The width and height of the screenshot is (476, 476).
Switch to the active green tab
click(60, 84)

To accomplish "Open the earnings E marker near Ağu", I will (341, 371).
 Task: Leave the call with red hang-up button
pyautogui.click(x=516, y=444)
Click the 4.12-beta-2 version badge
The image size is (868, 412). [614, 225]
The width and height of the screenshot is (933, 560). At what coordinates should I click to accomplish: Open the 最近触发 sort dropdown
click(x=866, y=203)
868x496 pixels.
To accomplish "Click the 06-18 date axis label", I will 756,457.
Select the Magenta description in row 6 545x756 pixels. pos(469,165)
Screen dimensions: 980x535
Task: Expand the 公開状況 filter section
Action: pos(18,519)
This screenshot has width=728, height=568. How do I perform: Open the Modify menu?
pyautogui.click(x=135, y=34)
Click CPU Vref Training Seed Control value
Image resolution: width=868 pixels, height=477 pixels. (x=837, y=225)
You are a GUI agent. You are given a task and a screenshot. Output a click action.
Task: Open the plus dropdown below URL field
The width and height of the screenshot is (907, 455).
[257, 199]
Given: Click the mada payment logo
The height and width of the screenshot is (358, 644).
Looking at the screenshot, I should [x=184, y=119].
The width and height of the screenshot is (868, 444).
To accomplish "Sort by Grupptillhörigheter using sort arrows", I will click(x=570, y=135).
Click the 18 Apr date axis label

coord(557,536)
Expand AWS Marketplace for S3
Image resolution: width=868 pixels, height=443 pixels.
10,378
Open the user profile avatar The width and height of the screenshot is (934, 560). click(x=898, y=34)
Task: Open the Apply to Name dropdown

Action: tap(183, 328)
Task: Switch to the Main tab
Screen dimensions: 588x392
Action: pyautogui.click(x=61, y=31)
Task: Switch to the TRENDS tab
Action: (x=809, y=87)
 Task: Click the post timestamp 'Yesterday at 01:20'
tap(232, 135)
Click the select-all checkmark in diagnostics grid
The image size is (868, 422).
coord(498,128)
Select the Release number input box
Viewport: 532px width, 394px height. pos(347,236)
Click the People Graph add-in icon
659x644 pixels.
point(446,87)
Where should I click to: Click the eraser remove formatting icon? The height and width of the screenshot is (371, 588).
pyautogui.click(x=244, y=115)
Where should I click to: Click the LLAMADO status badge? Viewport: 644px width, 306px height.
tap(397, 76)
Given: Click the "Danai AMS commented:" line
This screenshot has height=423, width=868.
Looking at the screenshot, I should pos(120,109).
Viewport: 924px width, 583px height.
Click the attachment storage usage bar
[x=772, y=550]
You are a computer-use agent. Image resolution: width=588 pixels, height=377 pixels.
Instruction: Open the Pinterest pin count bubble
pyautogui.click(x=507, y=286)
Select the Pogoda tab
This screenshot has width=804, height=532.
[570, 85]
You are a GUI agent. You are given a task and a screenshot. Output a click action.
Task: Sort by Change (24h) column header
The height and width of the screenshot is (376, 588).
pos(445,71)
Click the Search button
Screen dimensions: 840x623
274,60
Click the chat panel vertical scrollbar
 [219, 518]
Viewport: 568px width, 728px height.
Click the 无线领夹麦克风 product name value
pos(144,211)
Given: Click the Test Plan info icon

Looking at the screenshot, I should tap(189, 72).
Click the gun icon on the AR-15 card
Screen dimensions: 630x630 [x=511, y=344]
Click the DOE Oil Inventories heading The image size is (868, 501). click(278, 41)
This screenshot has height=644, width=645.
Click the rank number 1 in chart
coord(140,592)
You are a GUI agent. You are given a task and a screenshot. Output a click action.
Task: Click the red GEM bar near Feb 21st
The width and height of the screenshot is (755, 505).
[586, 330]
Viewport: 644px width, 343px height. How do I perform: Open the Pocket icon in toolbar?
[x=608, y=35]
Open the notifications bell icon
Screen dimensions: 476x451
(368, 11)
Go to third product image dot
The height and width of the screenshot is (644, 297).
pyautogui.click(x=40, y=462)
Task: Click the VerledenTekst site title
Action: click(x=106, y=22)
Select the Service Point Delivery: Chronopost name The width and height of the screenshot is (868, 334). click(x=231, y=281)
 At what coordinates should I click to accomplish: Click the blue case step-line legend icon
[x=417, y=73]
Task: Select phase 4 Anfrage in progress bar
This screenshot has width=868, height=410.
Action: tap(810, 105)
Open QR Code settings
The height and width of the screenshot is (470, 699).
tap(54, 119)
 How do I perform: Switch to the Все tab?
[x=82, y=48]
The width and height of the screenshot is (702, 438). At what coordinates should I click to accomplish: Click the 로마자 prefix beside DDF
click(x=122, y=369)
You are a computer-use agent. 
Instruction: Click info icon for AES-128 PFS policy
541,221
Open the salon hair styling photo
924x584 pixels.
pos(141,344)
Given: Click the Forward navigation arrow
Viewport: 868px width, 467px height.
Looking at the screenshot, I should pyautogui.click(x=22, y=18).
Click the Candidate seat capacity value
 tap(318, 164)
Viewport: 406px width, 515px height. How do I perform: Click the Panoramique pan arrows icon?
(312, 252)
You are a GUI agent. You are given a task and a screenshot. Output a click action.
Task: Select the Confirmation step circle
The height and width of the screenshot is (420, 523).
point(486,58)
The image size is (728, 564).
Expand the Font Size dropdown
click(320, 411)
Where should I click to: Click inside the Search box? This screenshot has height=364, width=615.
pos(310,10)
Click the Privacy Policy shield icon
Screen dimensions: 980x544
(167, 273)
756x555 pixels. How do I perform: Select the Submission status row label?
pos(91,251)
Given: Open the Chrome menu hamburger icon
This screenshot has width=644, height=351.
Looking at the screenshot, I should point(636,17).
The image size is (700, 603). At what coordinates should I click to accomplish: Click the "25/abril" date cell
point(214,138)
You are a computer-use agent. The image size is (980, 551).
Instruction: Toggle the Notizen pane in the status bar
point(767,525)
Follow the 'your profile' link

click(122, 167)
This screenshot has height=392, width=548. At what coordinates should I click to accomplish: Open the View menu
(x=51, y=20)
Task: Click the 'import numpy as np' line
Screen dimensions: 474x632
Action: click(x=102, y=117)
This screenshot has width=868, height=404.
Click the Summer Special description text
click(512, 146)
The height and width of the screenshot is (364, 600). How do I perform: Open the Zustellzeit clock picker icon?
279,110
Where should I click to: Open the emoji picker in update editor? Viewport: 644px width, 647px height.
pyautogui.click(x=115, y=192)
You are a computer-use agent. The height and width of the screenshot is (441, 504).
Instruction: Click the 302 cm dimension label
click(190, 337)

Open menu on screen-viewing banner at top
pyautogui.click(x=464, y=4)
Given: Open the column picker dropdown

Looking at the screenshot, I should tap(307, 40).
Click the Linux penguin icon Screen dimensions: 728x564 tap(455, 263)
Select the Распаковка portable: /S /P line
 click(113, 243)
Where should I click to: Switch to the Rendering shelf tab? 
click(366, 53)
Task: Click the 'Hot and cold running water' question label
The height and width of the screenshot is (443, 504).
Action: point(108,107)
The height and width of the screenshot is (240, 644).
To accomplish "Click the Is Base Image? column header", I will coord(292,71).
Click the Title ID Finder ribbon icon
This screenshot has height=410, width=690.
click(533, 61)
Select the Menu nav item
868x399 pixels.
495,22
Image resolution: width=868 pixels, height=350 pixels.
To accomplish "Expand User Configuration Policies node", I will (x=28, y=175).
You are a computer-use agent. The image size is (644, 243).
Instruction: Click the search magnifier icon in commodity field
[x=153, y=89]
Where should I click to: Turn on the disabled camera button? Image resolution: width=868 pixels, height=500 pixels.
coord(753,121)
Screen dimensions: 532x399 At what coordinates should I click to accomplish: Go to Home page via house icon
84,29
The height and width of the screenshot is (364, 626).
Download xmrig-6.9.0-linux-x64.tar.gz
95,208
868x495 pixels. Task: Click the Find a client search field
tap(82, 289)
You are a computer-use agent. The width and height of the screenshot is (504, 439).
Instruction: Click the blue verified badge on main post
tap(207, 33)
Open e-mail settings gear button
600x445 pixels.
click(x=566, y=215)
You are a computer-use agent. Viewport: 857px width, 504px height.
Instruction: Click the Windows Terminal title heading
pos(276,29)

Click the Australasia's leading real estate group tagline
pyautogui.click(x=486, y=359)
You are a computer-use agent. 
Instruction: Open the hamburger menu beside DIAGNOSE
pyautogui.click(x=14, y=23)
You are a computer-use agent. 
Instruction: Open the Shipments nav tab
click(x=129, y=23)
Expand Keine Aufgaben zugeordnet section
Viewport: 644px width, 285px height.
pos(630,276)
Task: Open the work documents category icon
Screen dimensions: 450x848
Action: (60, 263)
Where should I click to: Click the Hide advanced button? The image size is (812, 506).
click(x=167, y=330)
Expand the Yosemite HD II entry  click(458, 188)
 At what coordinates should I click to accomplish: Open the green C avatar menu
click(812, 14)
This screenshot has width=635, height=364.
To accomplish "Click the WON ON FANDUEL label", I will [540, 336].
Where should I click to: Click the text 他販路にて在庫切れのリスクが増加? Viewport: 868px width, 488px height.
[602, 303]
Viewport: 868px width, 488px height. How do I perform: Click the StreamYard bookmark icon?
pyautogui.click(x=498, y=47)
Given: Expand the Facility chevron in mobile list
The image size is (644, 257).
════════════════════
» **Prompt**: Each line of the data above containing the string "header" is to be copied.

» **The answer**:
Task: Sort by Change (24h) column header
To accomplish "Click the Is Base Image? column header", I will coord(292,71).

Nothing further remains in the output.